(PROBLEM 1) From the RNAse III abstract, retype the passage between "1. Wollongong University, Northfields" and "ACT 2601, Australia.", inclusive.
(PROBLEM 2) List the authors of the RNAse III abstract.
(PROBLEM 3) Summarize the abstract on RNAse III in bacteria in two sentences.

(EXTRACTED TEXT)
==============================

RNAse III function in bacteria – insights gained from Sinorhizobium meliloti

Goodfellow S1, Zhang D1,2, Wang MB2 and Zhang R1

  1. Wollongong University, Northfields Ave, Wollongong NSW 2522, Australia.
  2. CSIRO Agriculture, Clunies Ross Street, Canberra, ACT 2601, Australia.

The RNAse III superfamily is a diverse group of enzymes involved in the maturation, processing and degradation of double-stranded or secondarily structured RNA species in both Eukaryotes and Prokaryotes. Previous studies in Escherichia coli have shown that while RNAse III plays a central role in ribosomal RNA maturation and post-transcription regulation, deletion is non-fatal - in spite of noticeable aberrations in rRNA subunit maturation. This importance necessitates further research in terms of extending existing knowledge of the detailed molecular function, and also the diversity of these RNAse III enzymes and their roles in other bacterial taxa. This study intends to address this by using a homologous recombination-based strategy to delete RNAse III in the model nitrogen fixation bacterium - Sinorhizobium meliloti. This will be followed by an investigation of the resultant effects on growth and RNA metabolism in comparison with E. coli. An RNAse III deletion strain has been isolated and the mutant - S. meliloti RmL7, is viable showing no noticeable defects in terms of growth. Work is in progress to uncover the global post-transcriptional regulatory effect of the deletion in both S. meliloti and E. coli in addition to further documentation of rRNA biogenesis.

==============================

(PROVIDED MATERIAL)

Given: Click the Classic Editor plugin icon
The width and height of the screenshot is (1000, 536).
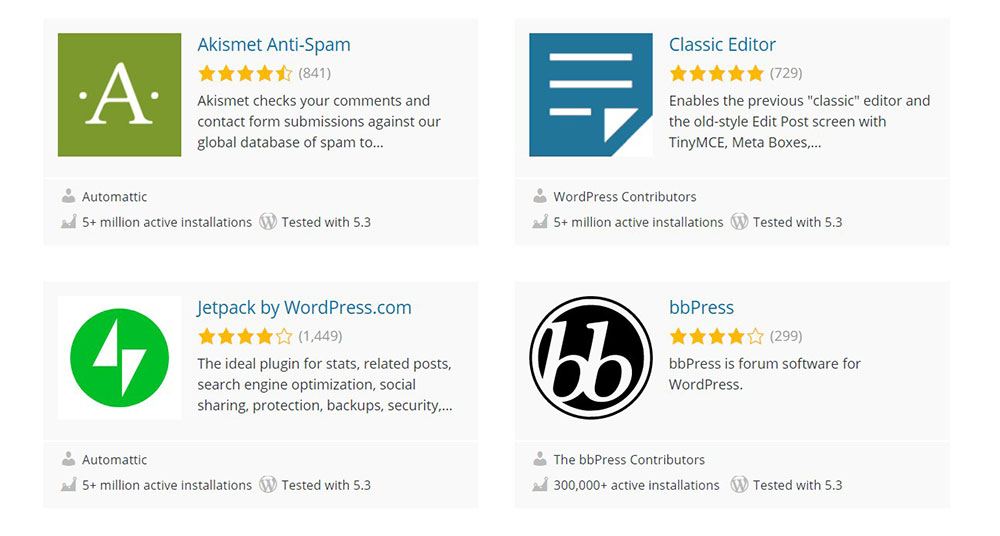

==============================

(RESPONSE 1)
1. Wollongong University, Northfields Ave, Wollongong NSW 2522, Australia.
  2. CSIRO Agriculture, Clunies Ross Street, Canberra, ACT 2601, Australia.

(RESPONSE 2)
Goodfellow S
Zhang D
Wang MB
Zhang R

(RESPONSE 3) RNAse III enzymes process double-stranded or secondarily structured RNA and are central to ribosomal RNA maturation in Escherichia coli, where their deletion is nonetheless non-fatal. This study deleted RNAse III in the nitrogen-fixing bacterium Sinorhizobium meliloti and obtained a viable mutant, RmL7, with no noticeable growth defects, and work is continuing on its post-transcriptional regulatory effects and rRNA biogenesis in comparison with E. coli.